ストレスや気持ちが落ち着かないときに
厥陰兪とは?
【厥陰兪(けついんゆ)】は、足の太陽膀胱経に属するツボで、膀胱経の第14穴にあたります。膀胱経は、目、頭、首、背中、腰、足へと体の後面を通る長い経絡で、東洋医学では体の緊張や自律神経のバランスとも関係が深いと考えられています。
- 厥陰兪の「厥陰」は、東洋医学で心臓を外敵から守る「心包(しんぽう)」という働きを意味します
- 厥陰兪の「兪」は、そのエネルギーが注ぎ込む場所を意味します
すなわち、心臓の働きを間接的にコントロールし、精神的な疲労や感情の乱れを調整する役割を担っています。

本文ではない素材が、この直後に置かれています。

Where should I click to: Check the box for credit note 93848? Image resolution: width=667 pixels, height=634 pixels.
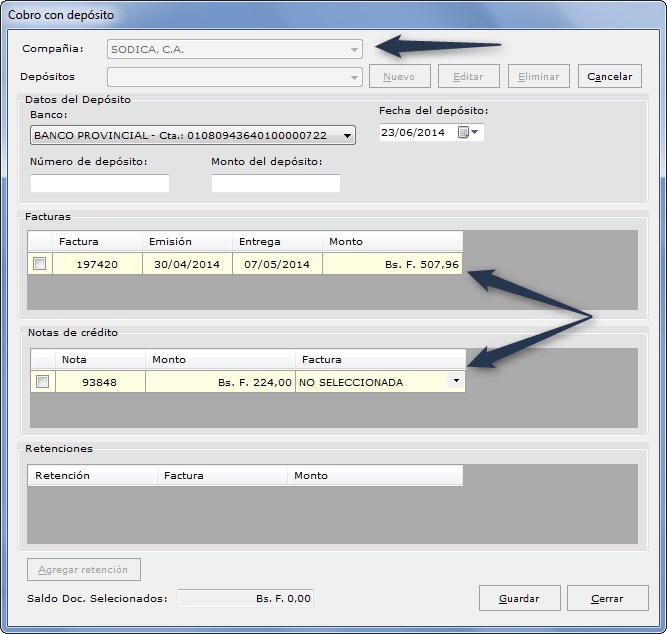point(43,382)
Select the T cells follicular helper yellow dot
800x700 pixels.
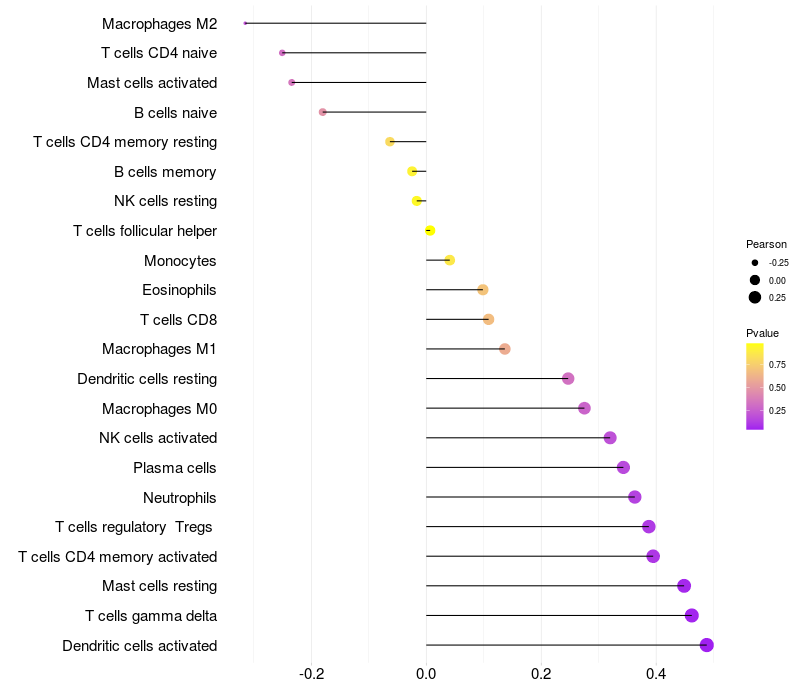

厥陰兪は、東洋医学で「心包」と関係が深いツボとされ、ストレス、精神的な緊張、胸のつかえ感などに用いられることがあります。特に、感情の影響を受けやすい体調の乱れに対して、ケアの一つとして取り入れられることがあります。
厥陰兪の探し方
厥陰兪は、肩甲骨の間、背骨の4番目の出っ張りから指2本分外側にあります。
- 首を前に倒した時に最も突き出る骨(第7頚椎)を確認します。
- そこから背骨の突起を下に数えていき、4番目の骨(第4胸椎)を探します。
- 第4胸椎の突起のすぐ下のくぼみを確認します。
- そこから真横(外側)へ指の幅2本分(約1.5寸)進んだ場所が厥陰兪です。
- 前回の「肺兪」から、背骨一つ分(指の幅1本分強)真下に降りた位置になります。
*厥陰兪は、背中の中央付近、肩甲骨の内側に位置します。強く押しすぎないよう注意しましょう
厥陰兪はこんなお悩みに
厥陰兪は、次のようなお悩みに用いられることがあります。
- 精神的ストレス・不安: 緊張を解きほぐし、イライラや気分の浮き沈みを落ち着かせます。
- 胸の苦しさ・動悸: 胸が締め付けられるような感覚や、ドキドキする動悸を和らげます。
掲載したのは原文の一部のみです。